In Hawaii a dispute arose concerning who should provide preschool education. A disputed developed between the   Department of Education and the Executive Office on Early Learning. Superintendent Kishimoto insisted that pre-school belonged to the Department of Education and Lauren Moriguchi, the Executive Director of the Executive Office arguing that pre-school belonged to the Office on Early Learning. The EOEL prevailed, I think in part because previous superintendents were no interested in running preschool programs and in part because of a lack of trust in the Department’s ability to pull off such an ambitious program.

       The Executive Office on Early Learning developed a five-year master plan called “Our Keiki, Our Future Hawai’i Early Childhood State Plan, 2019-2024” was developed by the   Office after several meetings with community meetings, focus groups, interviews and feedback received on the draft report. The plan pulls together the patchwork pattern of private, private and public and public preschool classrooms. For the 2019-20 school year, an additional 10 new preschool classrooms will be added to the 26 public pre-schools already in existence.   An ultimate goal of 300 public pre-school classrooms. To make room for the new pre-school classroom, more sixth grade classes are being moved to “middle schools.” Unfortunately, a six, seven and eight grade school is not a middle school. A middle school has a specialized curriculum and structure. Loretta Lum and I were the first middle school designers in the late 60s and early 70s. I worked with Margaret Oda when she wanted to start middle schools in Honolulu District. I hope these sixth graders don’t get lost in these “middle schools.”

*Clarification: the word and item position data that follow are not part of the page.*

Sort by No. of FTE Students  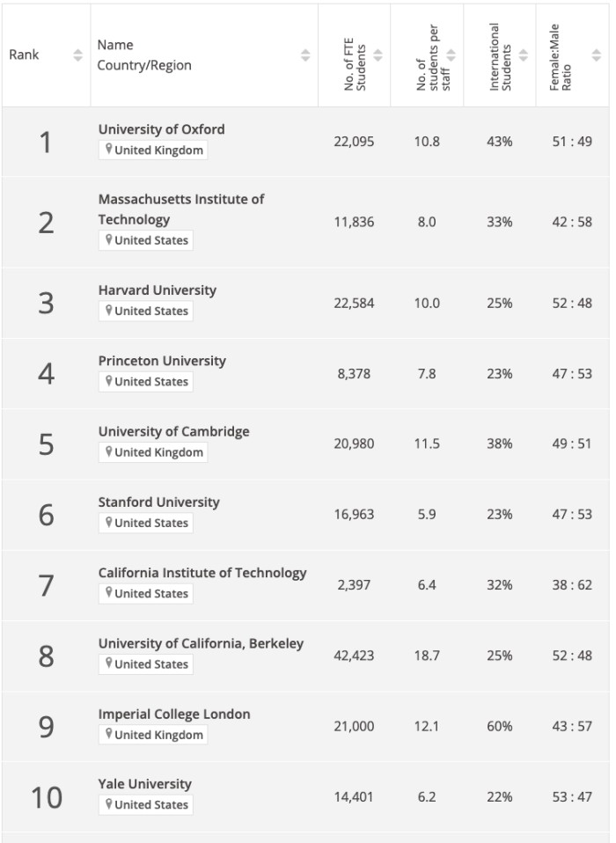378,55
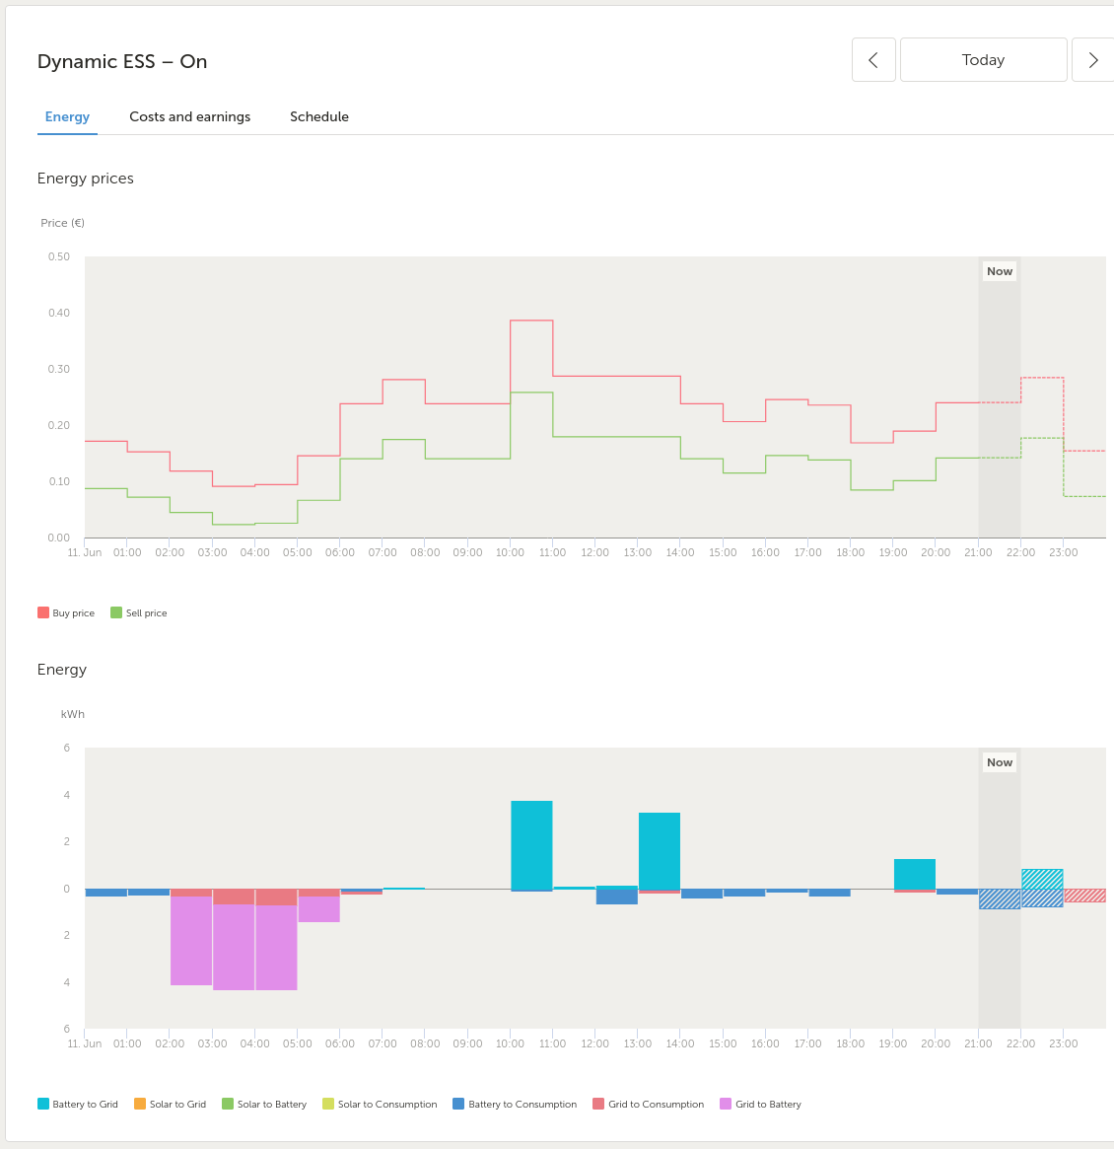Open the Schedule tab
This screenshot has width=1114, height=1149.
point(319,116)
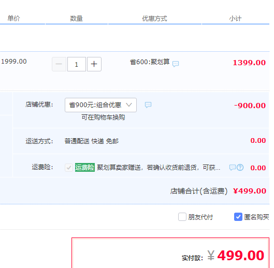Click the green 运费险 badge

coord(85,168)
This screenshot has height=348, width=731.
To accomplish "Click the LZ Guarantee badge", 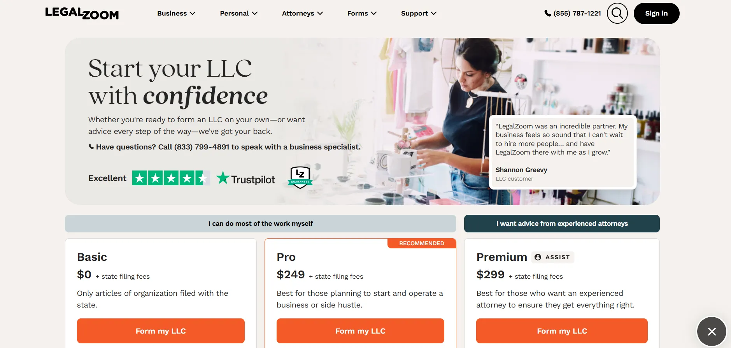I will coord(300,178).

           There are several questions to be answered. Where are all the pre-schools teachers coming from? Will it exacerbate an already shortage of teachers?  Do the pre-school teachers have to be licensed? What is their pay? Nationally pre-school teachers earned an average of $1.00 an hour. Because they will not be in the DOE and not on the teacher salary schedule, they will not have collective bargaining rights. Do they have to go through a criminal records check? Will they of the ERS and EUTF? Will pre-school teachers be integrated into the faculty of the school where they are housed? Who will evaluate them? And does the Executive Office on Early Learning supervise the person who supervises the pre-school teachers. And who is answering these questions.

       So, hold on to your hats, as the State implements its   Early Childhood Education Master Plan. For the sake of the kids, let’s hope it all works out.